▶ _Exercise prompt_: The task requires repeating, word for word, the lines from the one with "Open Chrome's three-dot menu" through the end of the material, leaving out all pictures.

--- Provided information Enclosed Below ---

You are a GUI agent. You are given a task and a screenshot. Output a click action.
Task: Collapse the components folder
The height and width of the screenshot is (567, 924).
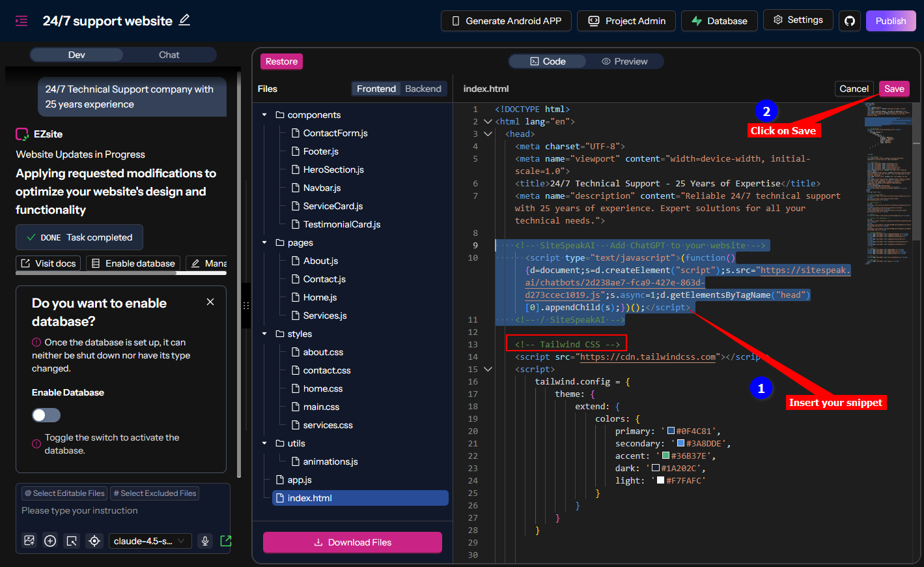264,115
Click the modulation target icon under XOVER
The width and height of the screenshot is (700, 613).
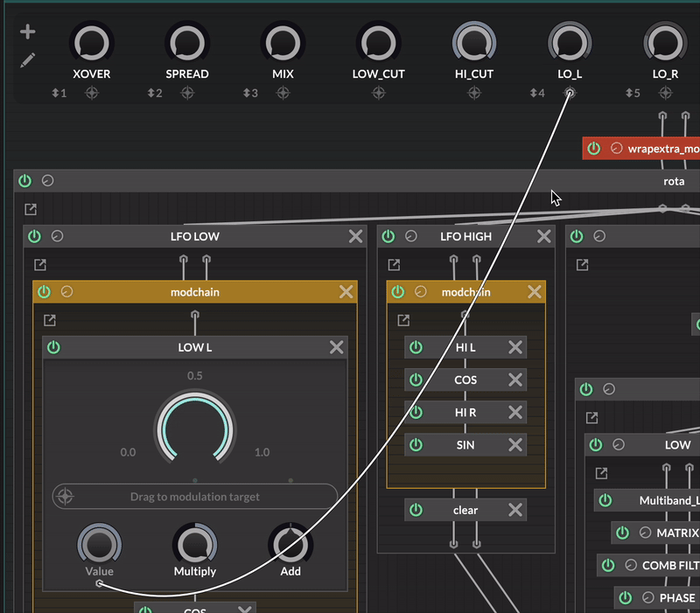tap(92, 93)
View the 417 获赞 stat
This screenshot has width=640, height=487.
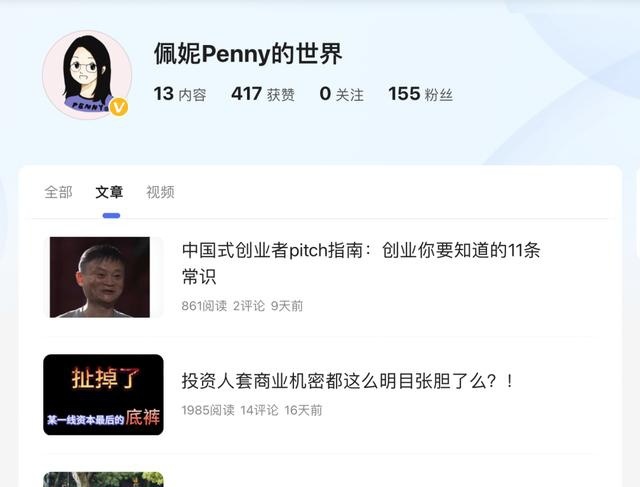(x=263, y=94)
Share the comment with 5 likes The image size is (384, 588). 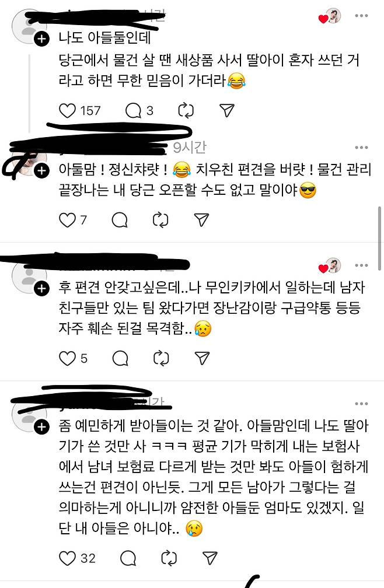(202, 358)
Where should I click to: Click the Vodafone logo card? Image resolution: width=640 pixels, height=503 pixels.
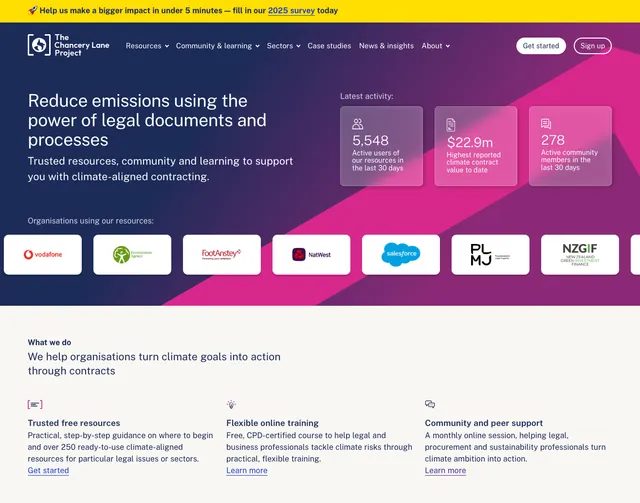[42, 255]
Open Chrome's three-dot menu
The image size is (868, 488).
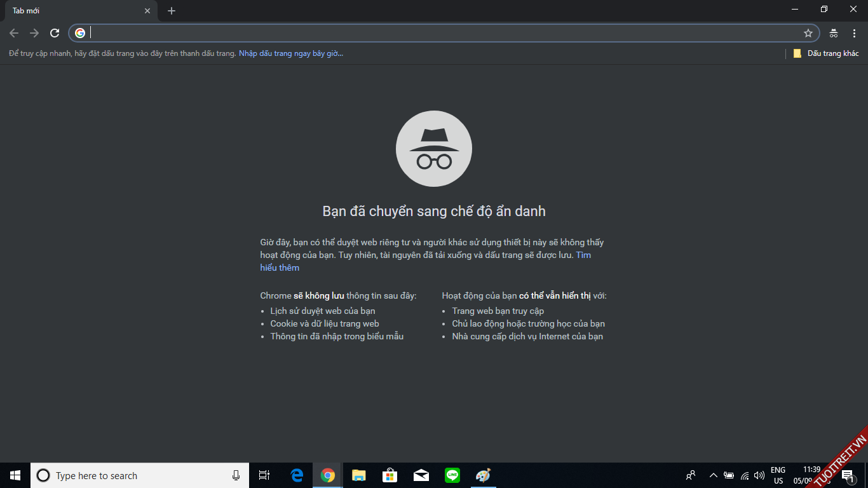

--- End of Enclosed Provided information ---

▶ _Written answer_:
Open Chrome's three-dot menu
The image size is (868, 488).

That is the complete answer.